Newspaper article St Louis Post-Dispatch (MO)

What Did $11 Million Buy Rex Sinquefield in Tuesday's Primaries? Not Much

Newspaper article St Louis Post-Dispatch (MO)

What Did $11 Million Buy Rex Sinquefield in Tuesday's Primaries? Not Much

Article excerpt

The biggest loser in Tuesday's primary elections was someone who wasn't even on the ballot.

Rex Sinquefield, the retired investor and St. Louis conservative activist, donated more than $11 million to candidates in Tuesday's Missouri Republican primaries, according to a Post-Dispatch analysis of records.
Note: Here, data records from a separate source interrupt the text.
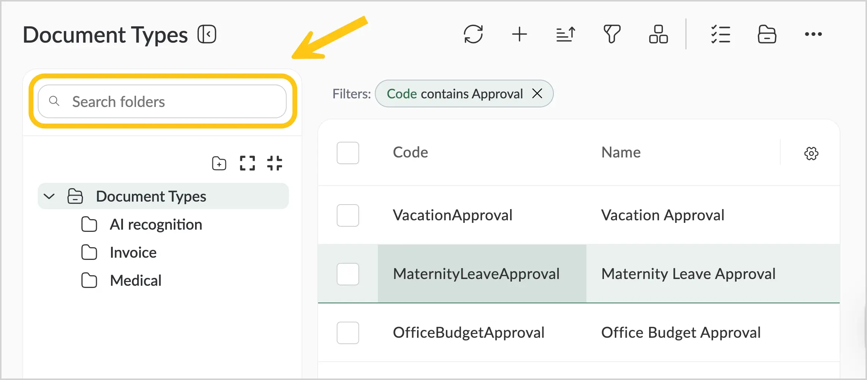Toggle the multi-select checklist icon
The height and width of the screenshot is (380, 867).
point(721,34)
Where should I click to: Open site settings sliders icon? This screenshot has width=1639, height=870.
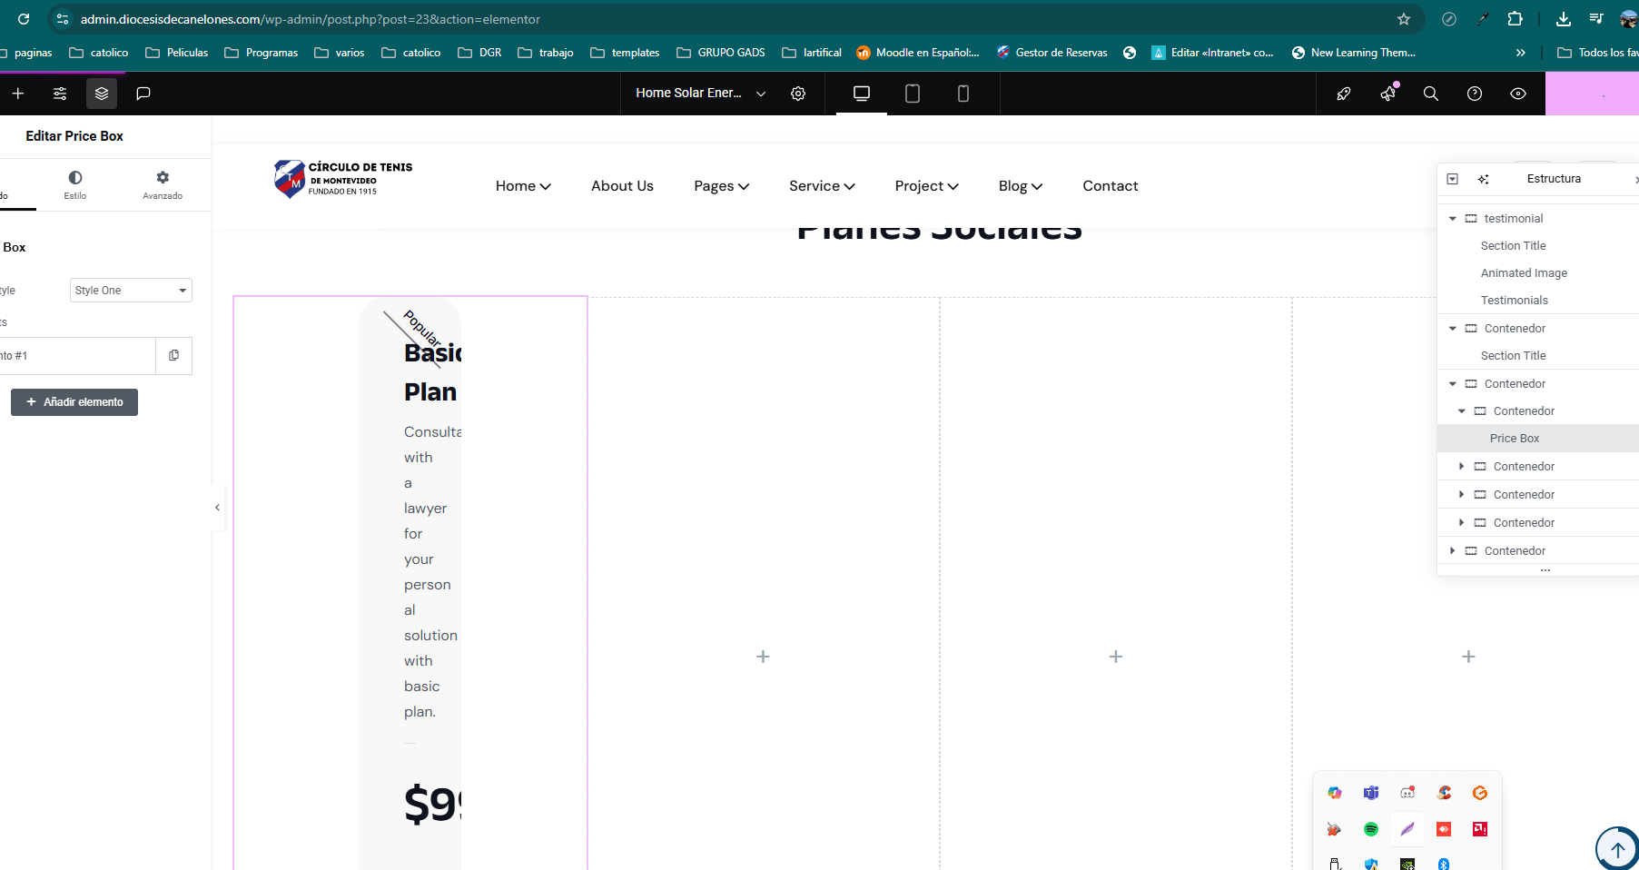coord(60,94)
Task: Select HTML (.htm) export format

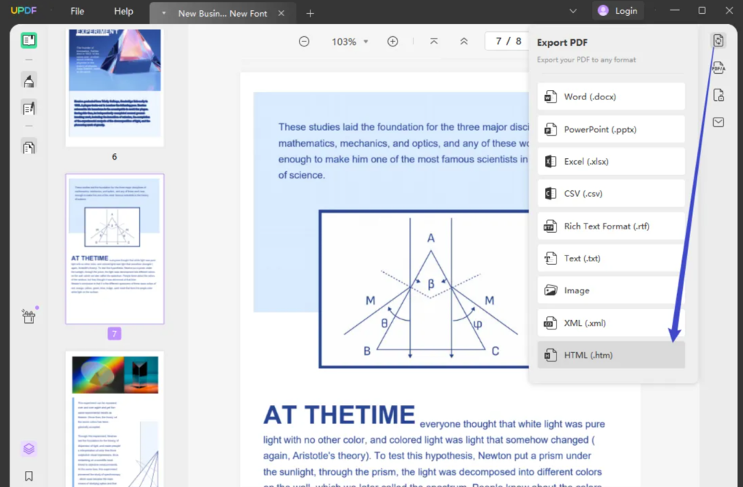Action: 610,355
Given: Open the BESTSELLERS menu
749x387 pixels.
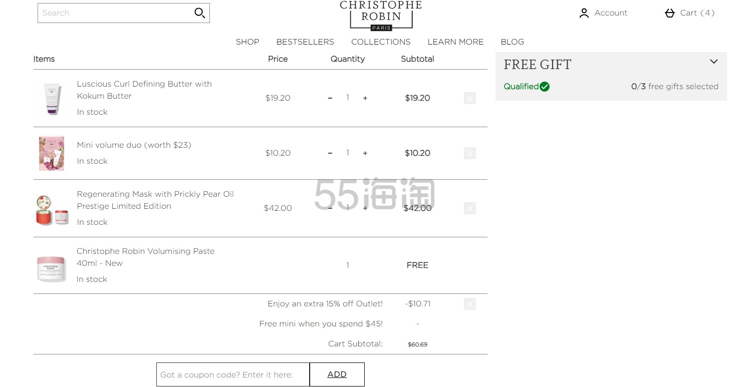Looking at the screenshot, I should pyautogui.click(x=305, y=42).
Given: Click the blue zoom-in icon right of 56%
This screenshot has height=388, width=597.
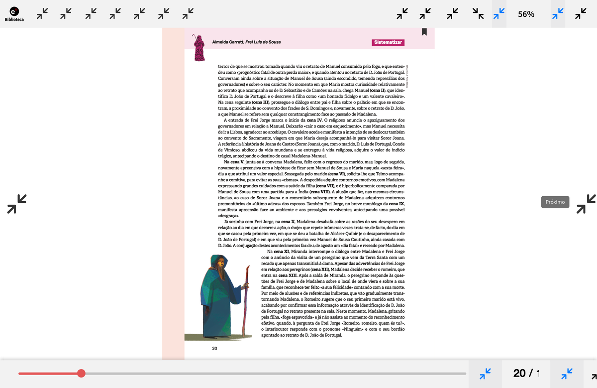Looking at the screenshot, I should click(x=558, y=14).
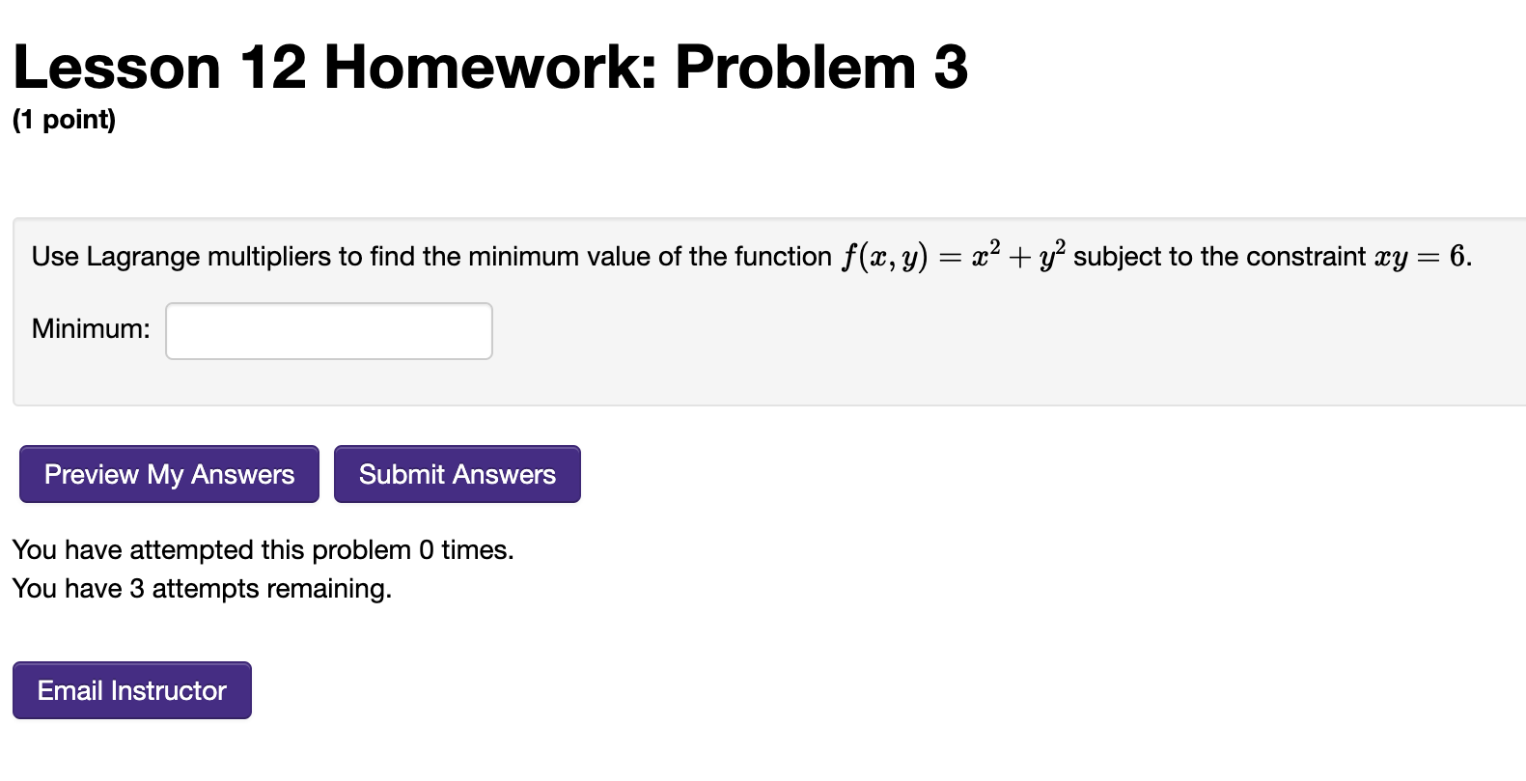
Task: Click the attempted 0 times text
Action: point(263,549)

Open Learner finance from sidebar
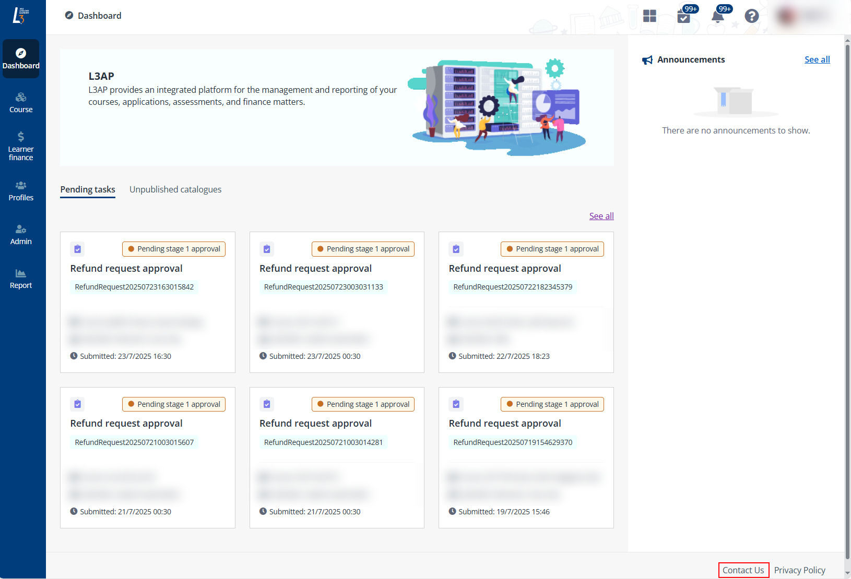click(21, 147)
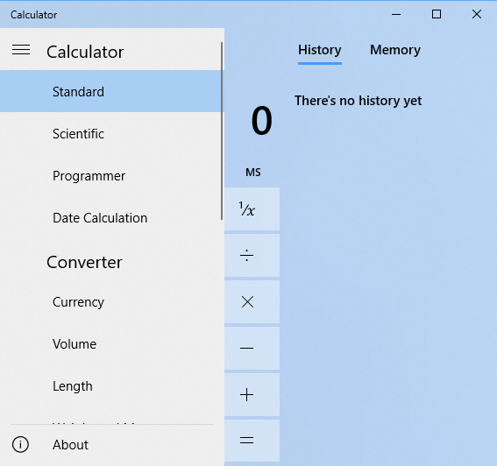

The overwhelming bulk of that money went to just three GOP candidates: gubernatorial candidate Catherine Hanaway, attorney general candidate Kurt Schaefer and lieutenant governor candidate Bev Randles.

In all three cases, Sinquefield's picks lost by almost 30 points, in Schaefer's case.

"It ended up being cost-ineffective, I guess," quipped Ken Warren, political science professor at St. Louis University.

Warren said the episode should demonstrate that, although big money certainly can be a factor in political success, "it's not the only factor. Money can't buy everything."

Sinquefield spokesman Travis Brown on Wednesday sought to put the best face on the losses. He pointed out that, even if Sinquefield's preferred candidates didn't win, the GOP primary victories went mostly to candidates who agree with Sinquefield's stances in favor of lower taxes and "right-to-work" legislation weakening the power of labor unions.

"It was a pretty firm rebuke of (Democratic) Gov. Jay Nixon's failed economic policies," Brown said. "I think everybody is ready to move forward, encouraged by the fact that the people who campaigned for tax cuts and who want to lower the price of work are still running. It's not over until Nov. 8."

Of course, in the Republican primaries, virtually all the candidates agree on those two issues. The question is, why did Sinquefield's big bets lose?

In the case of Hanaway, his most expensive loss, the money itself may have had the ironic effect of hurting her at the polls.

In the four-way GOP gubernatorial primary, Hanaway, a former Missouri House speaker, came in last, with less than 20 percent of the vote, about 15 points behind the winner, former Navy SEAL Eric Greitens. Sinquefield (or committees Sinquefield funds) had supported Hanaway to the tune of about $4.5 million, by far her largest source of funding.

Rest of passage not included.